INSTRUCTION 1: In the records, switch "screenshot" to "image" throughout the stretch from the start of the records through the line that contains "click(x=545, y=182)". Reproduce only those lines with everything else unchanged, and omit the pictures.

SOURCE TEXT:
....

Charles-Henry Monchau

Chief Investment Officer

Key takeaways:

  • Global growth dynamics are picking up after a subdued 2023 across most regions. The US economy demonstrates resilience with job creation, steady wage growth, and a 3.7% unemployment rate. Meanwhile, markets are re-pricing downward the number of rate cuts in 2024. A decent earnings season seems to be offsetting the later.
  • From a market perspective, risk assets are off to a very decent start of the year. The S&P 500 Index reached new highs and breached the 5,000 threshold for the first time. We note however that the equity market advance remains driven by a small number of US mega-cap tech stocks. Most international markets didn’t manage to record gains (in dollar terms) since the start of the year, with the exception of Japan where the Nikkei 225 index just hit a 34-year high. The surge of the dollar is another notable development.
  • Our well-diversified positioning since the start of the year has been playing out rather well with our two favourite equity markets (US and Japan) outperforming. Going forward, we want to keep our allocation to Equities, Credit and Rates close to our strategic asset allocation (SAA) neutral weights. However, in light of recent macro and market dynamic developments, we are implementing the following changes: 1. Within equities, we are downgrading Switzerland to NEUTRAL and we are downgrading Emerging Markets to UNDERWEIGHT; 2. Within Fixed Income, we are upgrading GBP Yield curve to OVERWEIGHT; 3. Within FOREX, we are downgrading EUR and CHF (vs. $) to NEUTRAL.


The big picture


US economic figures keep surprising on the upside, following a series of data releases last month highlighting the continued resilience of the US economy. Firstly, there was a solid employment report, with 216k jobs adding to the economy in December, as well as steadier wage growth and an unemployment rate holding firm at 3.7%. Further into the month, fourth-quarter GDP of 3.3% annualised was significantly ahead of consensus expectations. The GDPNow model estimates 4.2 percent of real GDP growth (seasonally adjusted annual rate) in the first quarter of 2024.

....

DATA SUPPLIED:
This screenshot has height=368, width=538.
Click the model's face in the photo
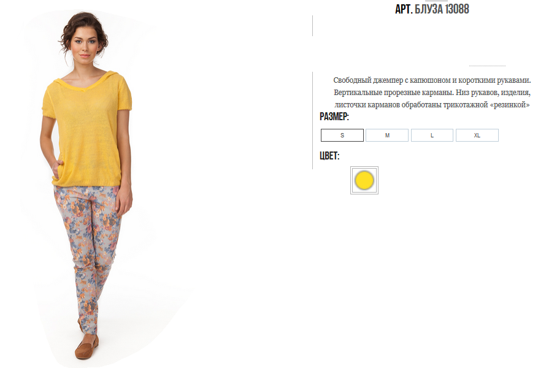[85, 45]
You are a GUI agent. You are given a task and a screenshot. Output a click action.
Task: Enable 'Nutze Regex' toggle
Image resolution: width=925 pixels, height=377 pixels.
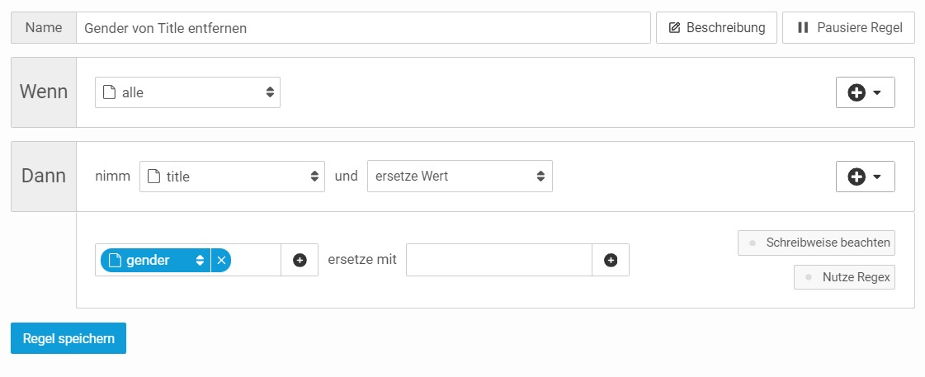pyautogui.click(x=844, y=277)
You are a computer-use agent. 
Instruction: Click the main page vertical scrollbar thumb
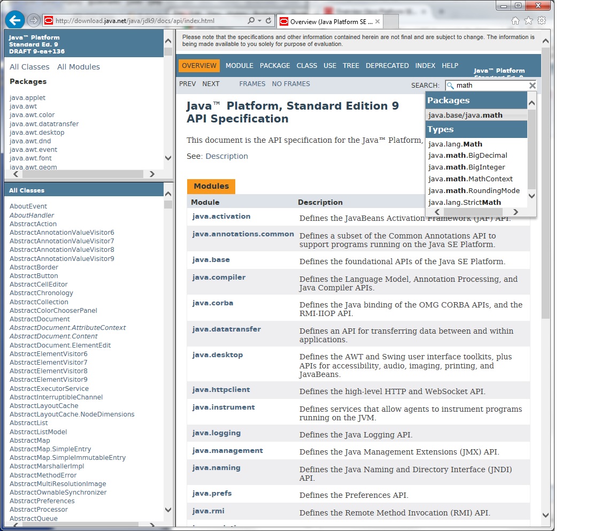click(x=545, y=182)
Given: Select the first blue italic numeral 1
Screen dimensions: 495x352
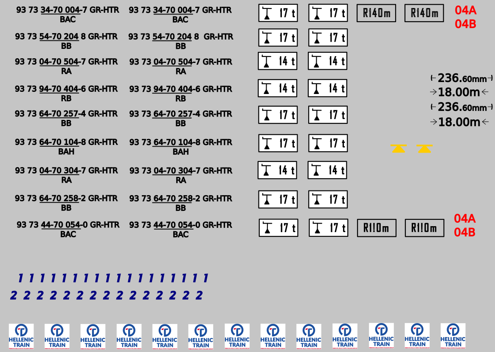Looking at the screenshot, I should (x=20, y=278).
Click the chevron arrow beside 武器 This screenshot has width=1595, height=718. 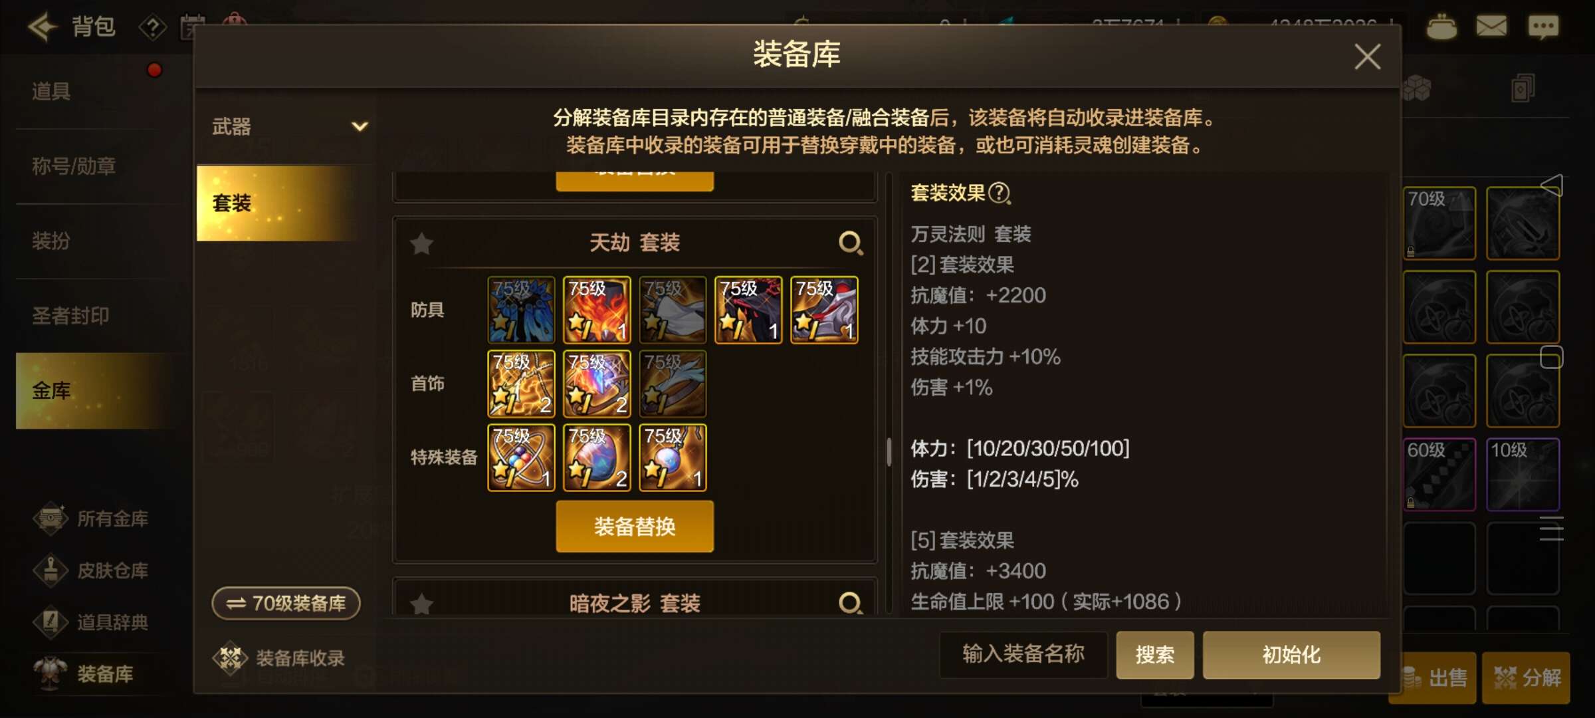click(x=360, y=126)
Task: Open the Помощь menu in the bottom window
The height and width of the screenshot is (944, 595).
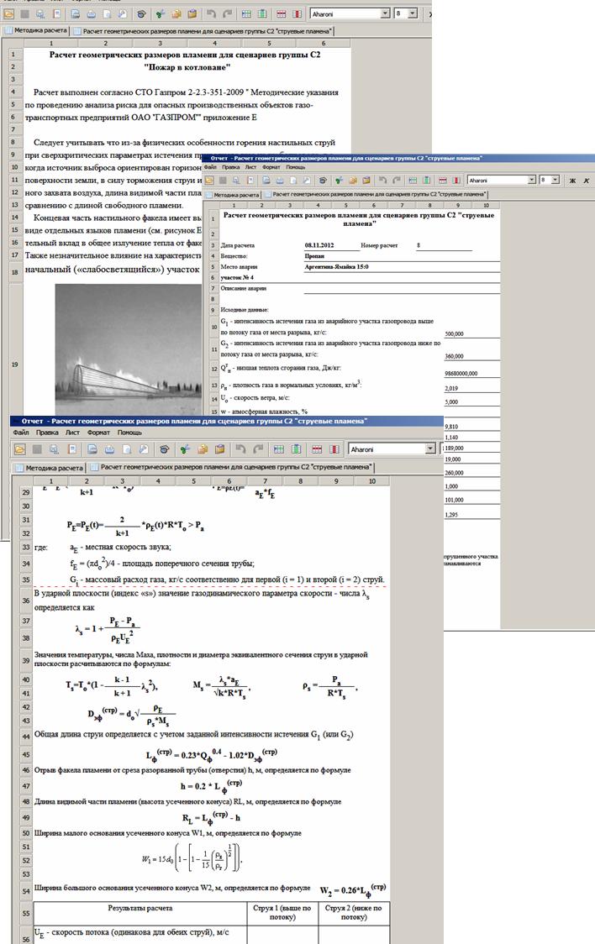Action: click(x=129, y=432)
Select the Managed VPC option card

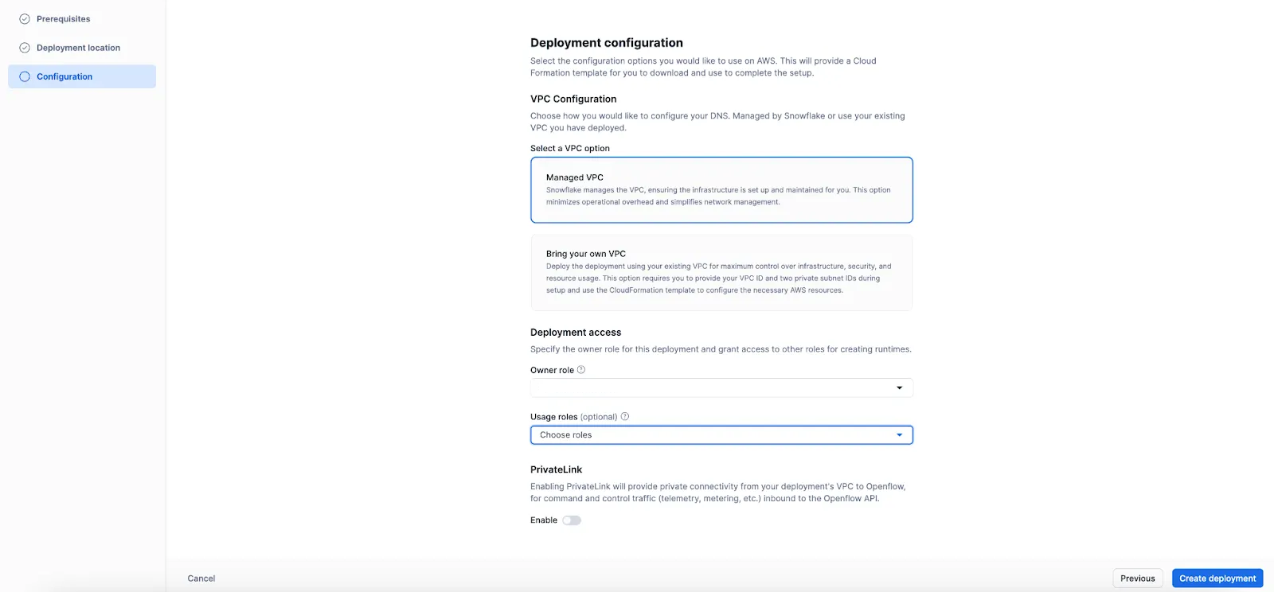[x=721, y=190]
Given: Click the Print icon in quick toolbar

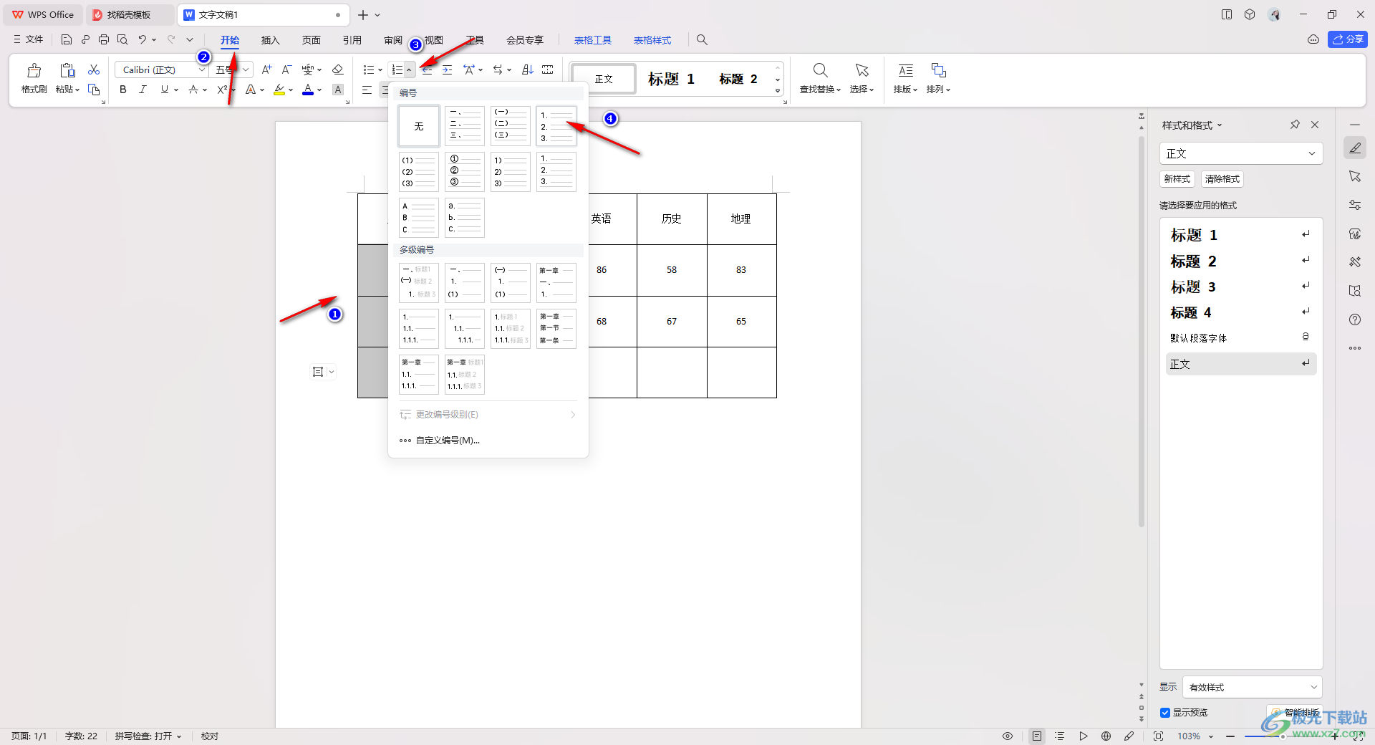Looking at the screenshot, I should (104, 40).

....

INSTRUCTION 2: Transcribe the stretch of the market outlook from "The big picture" through "quarter of 2024.", copying it word for word.

CORRECT ANSWER 1:
This image has height=368, width=538.
Click the model's face in the photo
[85, 45]
You are a GUI agent. You are given a task and a image. Output a click action.
Task: Enable 'Nutze Regex' toggle
Image resolution: width=925 pixels, height=377 pixels.
pyautogui.click(x=844, y=277)
You are a computer-use agent. 
Instruction: Click the main page vertical scrollbar thumb
click(x=545, y=182)

CORRECT ANSWER 2:
The big picture


US economic figures keep surprising on the upside, following a series of data releases last month highlighting the continued resilience of the US economy. Firstly, there was a solid employment report, with 216k jobs adding to the economy in December, as well as steadier wage growth and an unemployment rate holding firm at 3.7%. Further into the month, fourth-quarter GDP of 3.3% annualised was significantly ahead of consensus expectations. The GDPNow model estimates 4.2 percent of real GDP growth (seasonally adjusted annual rate) in the first quarter of 2024.